Scatter Hitam, Pertanda yang Tak Pernah Pasti
Kalau ada satu simbol yang terus dicari-cari, itu scatter hitam. Bukan karena tampilannya. Tapi karena cerita-cerita kecil yang tumbuh di sekitarnya. Di warung kopi, di pojokan bengkel, di obrolan sunyi antara dua kenalan lama. Semua punya cerita tentang scatter ini. Tentang bagaimana dia muncul tiba-tiba, tentang apa yang terjadi setelahnya.
Wijaya percaya, scatter hitam tidak muncul sembarangan. Ia punya semacam intuisi. Seperti nelayan yang tahu kapan harus berangkat, walau langit belum kasih tanda. Kadang muncul setelah koran memuat berita besar. Kadang setelah udara berubah dari panas jadi lembap dalam hitungan jam.
Hari itu, setelah membaca tentang kerja sama Indonesia–Singapura, Wijaya iseng buka permainan.
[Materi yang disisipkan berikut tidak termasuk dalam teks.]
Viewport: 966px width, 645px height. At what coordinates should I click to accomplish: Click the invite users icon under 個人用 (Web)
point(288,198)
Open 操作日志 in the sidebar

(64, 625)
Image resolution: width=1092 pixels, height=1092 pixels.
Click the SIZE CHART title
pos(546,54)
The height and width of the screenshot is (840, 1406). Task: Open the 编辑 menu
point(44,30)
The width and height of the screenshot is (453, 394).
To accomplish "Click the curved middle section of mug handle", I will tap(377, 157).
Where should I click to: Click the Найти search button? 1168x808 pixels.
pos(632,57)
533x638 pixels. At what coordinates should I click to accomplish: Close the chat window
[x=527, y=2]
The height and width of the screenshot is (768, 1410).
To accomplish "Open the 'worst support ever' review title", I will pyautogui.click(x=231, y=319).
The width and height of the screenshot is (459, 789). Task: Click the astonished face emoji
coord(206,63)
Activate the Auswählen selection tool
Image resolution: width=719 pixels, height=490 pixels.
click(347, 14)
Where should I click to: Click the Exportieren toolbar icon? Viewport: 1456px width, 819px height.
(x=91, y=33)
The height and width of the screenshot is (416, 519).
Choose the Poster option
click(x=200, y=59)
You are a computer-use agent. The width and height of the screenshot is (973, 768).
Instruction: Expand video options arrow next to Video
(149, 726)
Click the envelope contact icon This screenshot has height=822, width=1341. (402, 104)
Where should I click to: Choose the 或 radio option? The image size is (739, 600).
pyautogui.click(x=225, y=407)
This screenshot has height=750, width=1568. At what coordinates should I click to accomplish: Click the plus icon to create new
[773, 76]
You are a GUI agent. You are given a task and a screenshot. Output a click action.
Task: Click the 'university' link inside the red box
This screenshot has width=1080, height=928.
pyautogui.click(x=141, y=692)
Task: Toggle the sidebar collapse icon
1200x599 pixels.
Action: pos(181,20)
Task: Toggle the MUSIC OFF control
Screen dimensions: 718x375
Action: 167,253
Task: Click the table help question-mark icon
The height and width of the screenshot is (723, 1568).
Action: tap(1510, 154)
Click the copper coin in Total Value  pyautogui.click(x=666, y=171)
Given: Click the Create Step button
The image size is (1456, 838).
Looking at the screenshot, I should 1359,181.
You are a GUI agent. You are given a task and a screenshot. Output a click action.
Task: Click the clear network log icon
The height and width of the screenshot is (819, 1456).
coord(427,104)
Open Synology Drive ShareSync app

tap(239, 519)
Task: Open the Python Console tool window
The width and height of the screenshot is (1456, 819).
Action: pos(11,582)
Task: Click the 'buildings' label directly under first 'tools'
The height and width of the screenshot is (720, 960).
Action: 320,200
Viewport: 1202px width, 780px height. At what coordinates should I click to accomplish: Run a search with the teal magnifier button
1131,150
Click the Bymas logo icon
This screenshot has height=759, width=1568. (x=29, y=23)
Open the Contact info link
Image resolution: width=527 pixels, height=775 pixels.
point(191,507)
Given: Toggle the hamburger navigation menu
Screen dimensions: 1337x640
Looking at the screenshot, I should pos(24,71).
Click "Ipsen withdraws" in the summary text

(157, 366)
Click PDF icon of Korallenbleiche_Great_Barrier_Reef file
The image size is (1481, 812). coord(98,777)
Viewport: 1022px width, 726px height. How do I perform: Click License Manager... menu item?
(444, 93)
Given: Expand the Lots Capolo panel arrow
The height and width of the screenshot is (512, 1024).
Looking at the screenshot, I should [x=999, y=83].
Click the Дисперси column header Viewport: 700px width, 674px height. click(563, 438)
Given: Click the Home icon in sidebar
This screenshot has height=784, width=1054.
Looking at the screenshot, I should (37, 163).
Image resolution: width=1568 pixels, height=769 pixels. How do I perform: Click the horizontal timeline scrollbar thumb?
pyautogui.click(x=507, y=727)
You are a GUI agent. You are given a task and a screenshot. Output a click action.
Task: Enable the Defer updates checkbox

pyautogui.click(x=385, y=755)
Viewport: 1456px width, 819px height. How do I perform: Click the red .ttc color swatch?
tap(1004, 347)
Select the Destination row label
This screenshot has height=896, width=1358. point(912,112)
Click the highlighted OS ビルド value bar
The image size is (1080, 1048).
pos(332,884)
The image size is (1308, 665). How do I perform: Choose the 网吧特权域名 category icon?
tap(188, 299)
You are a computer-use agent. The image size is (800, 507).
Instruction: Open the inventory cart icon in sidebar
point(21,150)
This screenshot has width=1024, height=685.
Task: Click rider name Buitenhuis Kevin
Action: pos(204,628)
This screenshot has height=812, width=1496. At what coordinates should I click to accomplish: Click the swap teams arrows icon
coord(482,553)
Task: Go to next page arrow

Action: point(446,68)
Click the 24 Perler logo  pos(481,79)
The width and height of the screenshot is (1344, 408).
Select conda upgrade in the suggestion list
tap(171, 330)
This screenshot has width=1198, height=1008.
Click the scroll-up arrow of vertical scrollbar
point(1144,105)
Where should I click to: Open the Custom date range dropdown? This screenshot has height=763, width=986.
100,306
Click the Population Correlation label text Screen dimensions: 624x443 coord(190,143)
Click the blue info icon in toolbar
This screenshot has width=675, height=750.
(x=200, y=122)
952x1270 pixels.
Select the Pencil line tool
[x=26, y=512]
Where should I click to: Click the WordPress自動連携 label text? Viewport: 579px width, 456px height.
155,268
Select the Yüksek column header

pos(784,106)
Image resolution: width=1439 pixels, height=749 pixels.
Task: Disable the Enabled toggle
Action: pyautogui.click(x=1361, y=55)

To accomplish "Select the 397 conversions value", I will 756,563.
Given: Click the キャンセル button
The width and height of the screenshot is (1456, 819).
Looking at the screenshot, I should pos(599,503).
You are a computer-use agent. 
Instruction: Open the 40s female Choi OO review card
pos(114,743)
Tak ada niat serius. Hanya ingin mengisi waktu sebelum pergi ke kios. Tapi di putaran keempat, muncul satu scatter biasa. Lalu disusul dua scatter hitam. Tangannya berhenti. Layar diam sejenak. Lalu angka mulai bergerak, lambat tapi pasti.
Gacor Itu Soal Rasa, Bukan Rumus
Orang-orang sering bertanya, bagaimana cara supaya gacor. Apa harus main tengah malam, atau sambil nyalain kipas angin ke arah utara. Apa harus pakai baju warna merah, atau baca mantra dari YouTube. Wijaya selalu tersenyum kalau ditanya begitu. Menurut dia, gacor itu bukan soal rumus. Tapi soal rasa.
Rasa waktu jari menyentuh layar. Rasa saat memutuskan lanjut atau berhenti. Sama seperti waktu baca koran. Kadang satu berita terasa penting, walau ditaruh di pojok kiri bawah halaman tiga. Kadang judul besar justru kosong makna.
Scatter hitam, bagi Wijaya, bukan soal menang. Tapi soal merasa dikenali oleh permainan. Seolah ada yang bilang: kamu lagi pas, hari ini cocok, silakan nikmati. Dan itu tidak selalu datang tiap minggu.
Dunia Terus Bergerak, Tapi Tak Semua Harus Dipahami
Setelah permainannya berhenti, Wijaya tidak langsung tutup aplikasi. Ia lihat layar sejenak, lalu balik ke meja, melipat koran dengan rapi. Di halaman belakang ada berita ringan soal festival kuliner. Ia baca sedikit, lalu berdiri.
Tidak ada yang istimewa hari itu. Tapi juga tidak ada yang mengecewakan. Scatter hitam muncul, kerja sama lintas negara berjalan, dan pagi terasa utuh.
Dalam hidup, tidak semua bisa dipahami dengan hitungan. Ada bagian yang hanya bisa dirasakan. Seperti laut, seperti koran pagi, seperti permainan di tangan Wijaya. Seperti scatter hitam itu sendiri.